■ **Input**:
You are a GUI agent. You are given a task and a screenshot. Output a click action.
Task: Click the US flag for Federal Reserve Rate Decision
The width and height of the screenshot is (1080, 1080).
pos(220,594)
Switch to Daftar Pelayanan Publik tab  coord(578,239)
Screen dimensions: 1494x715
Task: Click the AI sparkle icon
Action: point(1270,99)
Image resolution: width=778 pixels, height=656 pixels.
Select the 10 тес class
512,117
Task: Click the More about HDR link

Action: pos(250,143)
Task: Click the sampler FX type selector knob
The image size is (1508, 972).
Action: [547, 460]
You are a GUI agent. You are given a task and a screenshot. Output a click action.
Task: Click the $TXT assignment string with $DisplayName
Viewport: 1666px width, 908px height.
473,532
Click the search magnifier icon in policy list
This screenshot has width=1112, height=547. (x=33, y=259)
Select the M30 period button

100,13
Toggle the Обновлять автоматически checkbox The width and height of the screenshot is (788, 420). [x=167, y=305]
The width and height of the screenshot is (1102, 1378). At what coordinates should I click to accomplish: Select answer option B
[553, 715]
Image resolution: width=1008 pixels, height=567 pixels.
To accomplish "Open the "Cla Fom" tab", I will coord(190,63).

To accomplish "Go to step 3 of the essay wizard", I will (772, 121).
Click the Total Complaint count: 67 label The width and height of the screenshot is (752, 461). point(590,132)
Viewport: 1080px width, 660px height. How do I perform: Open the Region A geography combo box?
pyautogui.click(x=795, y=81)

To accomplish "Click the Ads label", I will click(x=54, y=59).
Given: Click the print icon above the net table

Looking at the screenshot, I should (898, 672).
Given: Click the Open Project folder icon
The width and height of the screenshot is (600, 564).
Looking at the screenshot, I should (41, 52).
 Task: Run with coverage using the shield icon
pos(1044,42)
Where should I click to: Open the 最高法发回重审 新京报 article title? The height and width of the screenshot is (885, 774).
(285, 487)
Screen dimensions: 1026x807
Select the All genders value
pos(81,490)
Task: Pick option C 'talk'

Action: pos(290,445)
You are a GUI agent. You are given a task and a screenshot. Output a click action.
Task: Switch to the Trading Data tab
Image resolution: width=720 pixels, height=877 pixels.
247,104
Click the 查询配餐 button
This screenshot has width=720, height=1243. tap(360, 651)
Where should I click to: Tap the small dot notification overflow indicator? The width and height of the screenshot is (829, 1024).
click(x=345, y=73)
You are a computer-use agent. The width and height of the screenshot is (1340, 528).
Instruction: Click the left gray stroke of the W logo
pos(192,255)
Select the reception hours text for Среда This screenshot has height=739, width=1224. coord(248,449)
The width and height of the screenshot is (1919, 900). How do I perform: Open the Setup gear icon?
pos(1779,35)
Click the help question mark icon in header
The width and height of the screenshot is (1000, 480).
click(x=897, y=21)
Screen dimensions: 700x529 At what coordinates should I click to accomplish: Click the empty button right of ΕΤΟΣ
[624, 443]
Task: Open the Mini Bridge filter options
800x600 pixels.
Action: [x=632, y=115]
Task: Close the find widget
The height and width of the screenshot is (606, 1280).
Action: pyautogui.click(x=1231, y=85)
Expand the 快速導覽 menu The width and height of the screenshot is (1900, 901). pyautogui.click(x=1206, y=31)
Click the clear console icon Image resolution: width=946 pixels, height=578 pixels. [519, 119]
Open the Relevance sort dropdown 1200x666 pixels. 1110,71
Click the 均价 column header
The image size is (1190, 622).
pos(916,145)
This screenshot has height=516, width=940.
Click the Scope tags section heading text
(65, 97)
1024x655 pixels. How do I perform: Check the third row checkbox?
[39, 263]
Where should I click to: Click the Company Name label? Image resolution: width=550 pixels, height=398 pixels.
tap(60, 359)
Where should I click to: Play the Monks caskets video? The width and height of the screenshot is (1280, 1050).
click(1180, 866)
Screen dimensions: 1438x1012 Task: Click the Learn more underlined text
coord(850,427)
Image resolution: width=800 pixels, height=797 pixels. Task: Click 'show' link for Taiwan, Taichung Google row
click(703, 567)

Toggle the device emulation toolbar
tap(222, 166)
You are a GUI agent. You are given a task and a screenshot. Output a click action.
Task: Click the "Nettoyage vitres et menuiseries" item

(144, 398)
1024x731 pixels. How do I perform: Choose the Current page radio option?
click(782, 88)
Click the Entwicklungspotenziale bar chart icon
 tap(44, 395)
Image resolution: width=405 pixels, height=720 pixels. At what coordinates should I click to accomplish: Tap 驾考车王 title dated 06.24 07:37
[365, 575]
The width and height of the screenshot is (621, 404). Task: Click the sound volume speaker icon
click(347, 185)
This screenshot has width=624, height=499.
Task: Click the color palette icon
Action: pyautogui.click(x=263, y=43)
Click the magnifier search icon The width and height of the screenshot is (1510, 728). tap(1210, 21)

■ **Task description**:
Please return the entire listing, unchanged.

■ **Result for this task**:
You are a GUI agent. You are given a task and a screenshot. Output a click action.
Task: Click the US flag for Federal Reserve Rate Decision
The width and height of the screenshot is (1080, 1080).
pos(220,594)
Switch to Daftar Pelayanan Publik tab  coord(578,239)
Screen dimensions: 1494x715
Task: Click the AI sparkle icon
Action: point(1270,99)
Image resolution: width=778 pixels, height=656 pixels.
Select the 10 тес class
512,117
Task: Click the More about HDR link

Action: pos(250,143)
Task: Click the sampler FX type selector knob
The image size is (1508, 972).
Action: [547, 460]
You are a GUI agent. You are given a task and a screenshot. Output a click action.
Task: Click the $TXT assignment string with $DisplayName
Viewport: 1666px width, 908px height.
473,532
Click the search magnifier icon in policy list
This screenshot has width=1112, height=547. (x=33, y=259)
Select the M30 period button

100,13
Toggle the Обновлять автоматически checkbox The width and height of the screenshot is (788, 420). [x=167, y=305]
The width and height of the screenshot is (1102, 1378). At what coordinates should I click to accomplish: Select answer option B
[553, 715]
Image resolution: width=1008 pixels, height=567 pixels.
To accomplish "Open the "Cla Fom" tab", I will coord(190,63).

To accomplish "Go to step 3 of the essay wizard", I will (772, 121).
Click the Total Complaint count: 67 label The width and height of the screenshot is (752, 461). point(590,132)
Viewport: 1080px width, 660px height. How do I perform: Open the Region A geography combo box?
pyautogui.click(x=795, y=81)

To accomplish "Click the Ads label", I will click(x=54, y=59).
Given: Click the print icon above the net table

Looking at the screenshot, I should (898, 672).
Given: Click the Open Project folder icon
The width and height of the screenshot is (600, 564).
Looking at the screenshot, I should (41, 52).
 Task: Run with coverage using the shield icon
pos(1044,42)
Where should I click to: Open the 最高法发回重审 新京报 article title? The height and width of the screenshot is (885, 774).
(285, 487)
Screen dimensions: 1026x807
Select the All genders value
pos(81,490)
Task: Pick option C 'talk'

Action: pos(290,445)
You are a GUI agent. You are given a task and a screenshot. Output a click action.
Task: Switch to the Trading Data tab
Image resolution: width=720 pixels, height=877 pixels.
247,104
Click the 查询配餐 button
This screenshot has width=720, height=1243. tap(360, 651)
Where should I click to: Tap the small dot notification overflow indicator? The width and height of the screenshot is (829, 1024).
click(x=345, y=73)
You are a computer-use agent. The width and height of the screenshot is (1340, 528).
Instruction: Click the left gray stroke of the W logo
pos(192,255)
Select the reception hours text for Среда This screenshot has height=739, width=1224. coord(248,449)
The width and height of the screenshot is (1919, 900). How do I perform: Open the Setup gear icon?
pos(1779,35)
Click the help question mark icon in header
The width and height of the screenshot is (1000, 480).
click(x=897, y=21)
Screen dimensions: 700x529 At what coordinates should I click to accomplish: Click the empty button right of ΕΤΟΣ
[624, 443]
Task: Open the Mini Bridge filter options
800x600 pixels.
Action: [x=632, y=115]
Task: Close the find widget
The height and width of the screenshot is (606, 1280).
Action: pyautogui.click(x=1231, y=85)
Expand the 快速導覽 menu The width and height of the screenshot is (1900, 901). pyautogui.click(x=1206, y=31)
Click the clear console icon Image resolution: width=946 pixels, height=578 pixels. [519, 119]
Open the Relevance sort dropdown 1200x666 pixels. 1110,71
Click the 均价 column header
The image size is (1190, 622).
pos(916,145)
This screenshot has height=516, width=940.
Click the Scope tags section heading text
(65, 97)
1024x655 pixels. How do I perform: Check the third row checkbox?
[39, 263]
Where should I click to: Click the Company Name label? Image resolution: width=550 pixels, height=398 pixels.
tap(60, 359)
Where should I click to: Play the Monks caskets video? The width and height of the screenshot is (1280, 1050).
click(1180, 866)
Screen dimensions: 1438x1012 Task: Click the Learn more underlined text
coord(850,427)
Image resolution: width=800 pixels, height=797 pixels. Task: Click 'show' link for Taiwan, Taichung Google row
click(703, 567)

Toggle the device emulation toolbar
tap(222, 166)
You are a GUI agent. You are given a task and a screenshot. Output a click action.
Task: Click the "Nettoyage vitres et menuiseries" item

(144, 398)
1024x731 pixels. How do I perform: Choose the Current page radio option?
click(782, 88)
Click the Entwicklungspotenziale bar chart icon
 tap(44, 395)
Image resolution: width=405 pixels, height=720 pixels. At what coordinates should I click to accomplish: Tap 驾考车王 title dated 06.24 07:37
[365, 575]
The width and height of the screenshot is (621, 404). Task: Click the sound volume speaker icon
click(347, 185)
This screenshot has width=624, height=499.
Task: Click the color palette icon
Action: pyautogui.click(x=263, y=43)
Click the magnifier search icon The width and height of the screenshot is (1510, 728). tap(1210, 21)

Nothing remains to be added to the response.